Lets look at a few example rules. The first is an apache user rule under user
"nobody", the goal of this rule is to control processes that fork from scripts
on user websites, to make sure they stay within certain resource limits and to
make sure they do not run beyond 10 minutes. Since we only care about what is
being forked off of apache, we want to ignore the httpd threads themselves and
any other trusted apache related processes such as suphp, cgiwrap and suexec.

file rules/nobody.user:
IGNORE="^httpd$|^suexec$|^suphp$|^cgiwrap$|^spamd$"
MAX_CPU="50"
MAX_MEM="10"
MAX_PROC="25"
MAX_ETIME="10:00"
KILL_TRIG="3"
KILL_WAIT="10"
# We need to kill parent here otherwise the HTTP Request that spawned the
# script we are trying to kill, will probably just respawn it.
KILL_PARENT="1"
KILL_SIG="9"
KILL_RESTART_CMD="/etc/init.d/httpd restart"

The second rule, is one intended to stop run away java processes on a custom
application from consuming all memory by forking off lots of java processes,
each using a bunch of memory.

file rules/java.cmd:

IGNORE=""
MAX_CPU="99"
MAX_MEM="30"
MAX_PROC="100"
# we dont care about the process run time, set value 0 to disable check
MAX_ETIME="0"
KILL_TRIG="3"
# we want to set a bit longer soft rechecks as sometimes the problem fixes
# itself
KILL_WAIT="20"
KILL_PARENT="1"
KILL_SIG="9"
KILL_RESTART_CMD="/etc/init.d/openfire restart"

The third and final example is for a sendmail server where web scripts that
call the sendmail executable directly can sometimes cause hundres of processes
to spawn.

file rules/sendmail.cmd
IGNORE=""
MAX_CPU="0"
MAX_MEM="0"
# we only care about process counts, so we zero the other MAX_ settings
MAX_PROC="100"
MAX_ETIME="0"
KILL_TRIG="3"
KILL_WAIT="10"
KILL_PARENT="1"
KILL_SIG="9"
KILL_RESTART_CMD="/etc/init.d/sendmail restart"

.: 5 [ IGNORE OPTIONS ]
There is a number of ignore options available for PRM, they fall into the static
ignore files and then the dynamic IGNORE variable that can be included into rule
files.

The static ignore files and there usage are as follows:

ignore_pslist
This is a top level ignore file applied when the /bin/ps command is run, this is
not recommended to be used unless you absolutely must.

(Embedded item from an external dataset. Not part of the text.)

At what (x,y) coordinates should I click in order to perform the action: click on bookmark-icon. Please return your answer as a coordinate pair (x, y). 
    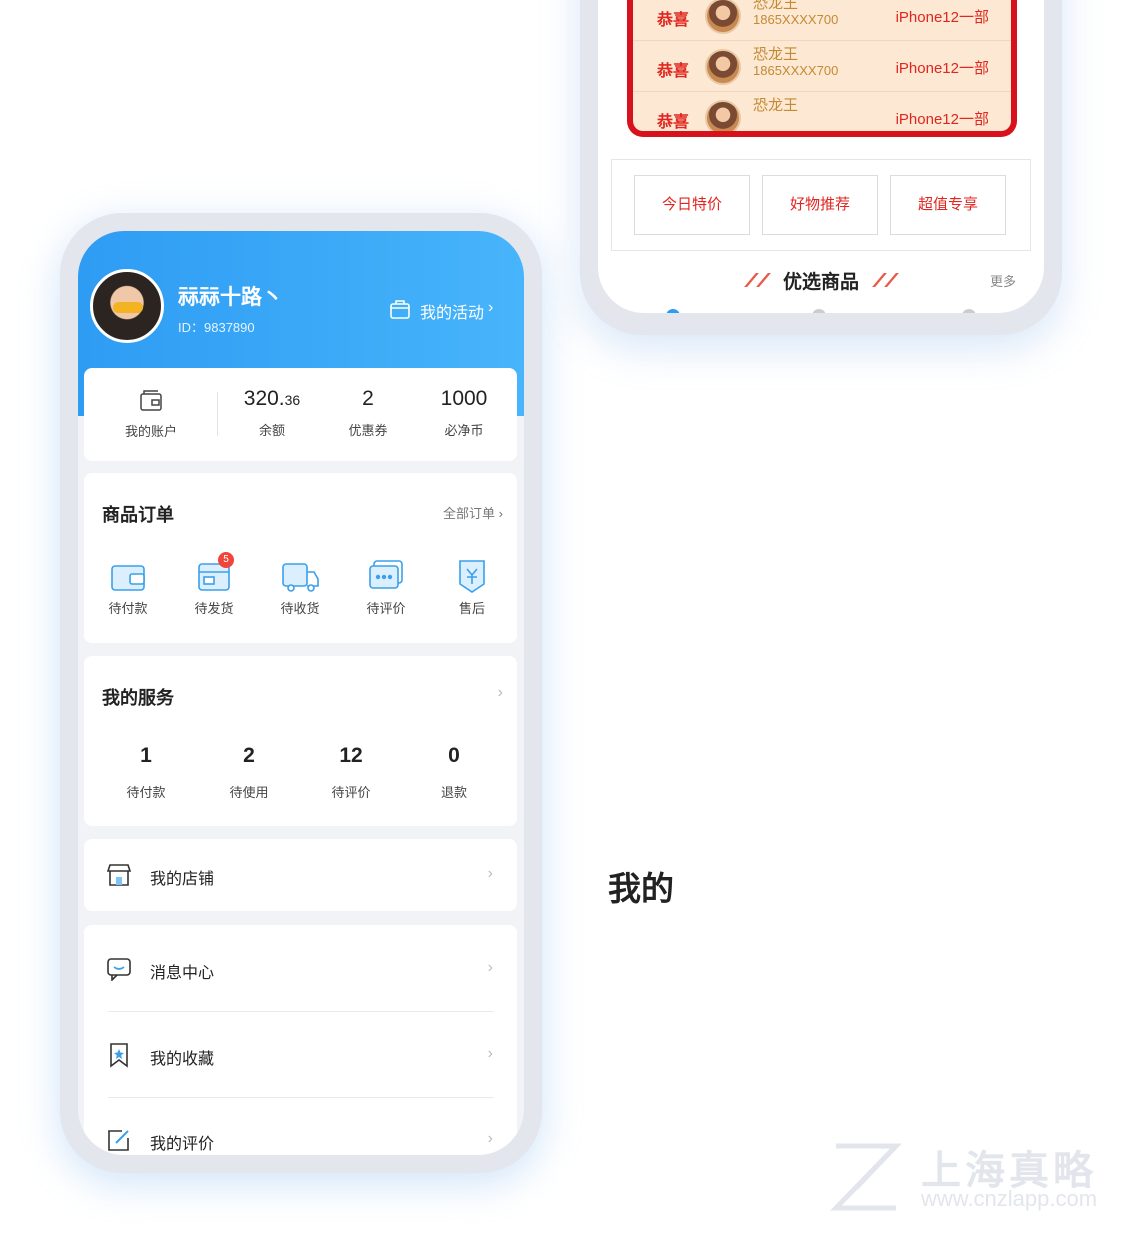
    Looking at the image, I should click on (119, 1056).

Ignore strings in this
file should be very specific and caution taken as short strings may get broadly
applied across the process list. 

ignore_cmd
This ignore file applys directly to the command value of processes and avoids
broadly applied ignore values that are an issue with the _pslist ignore file.
When a process is found to match an entry in this file, it will stop processing
and PRM will move on.

ignore_users 
This ignore file applys directly to the username value of processes and avoids
broadly applied ignore values that are an issue with the _pslist ignore file.
When a process is found to match an entry in this file, it will stop processing
and PRM will move on.

The hands down best way to create ignore conditions is with the IGNORE variable
inside of rule files, this variable allows for exact definition of what should
be ignored. The IGNORE variable is applied against the user and cmd values of
the process, whichever matches first, in the order of user>command. 

IGNORE=""
This is an important option and is the recommended method for ignoring when
using the rules system. The accepted values are basic and extended regexp, which
use pipes (|) as a spacer. For example, IGNORE="^httpd$|^sendmail$", when placed
in a rule called nobody.user, would ignore any processes under user nobody that
have the command name of exactly "httpd" or "sendmail". It is important that you
try to use the ^NAME$ convention as this limits the scope of the ignore option
and can prevent some rather weird and unexpected behavior.

.: 6 [ CRON ]
The default execution of PRM is handled through /etc/cron.d/prm and set to run
at 5 minute intervals, you may increase this at your own discretion. You are
warned though, that if your system has hundreds of processes with many process
events on a run of PRM, it can take a couple of minutes to complete.

As a measure of protection from PRM stepping on its own toes, there is a lock
file feature that times out after 10 minutes, you can change the lock timeout
in internals.conf using the LOCK_TIMEOUT variable.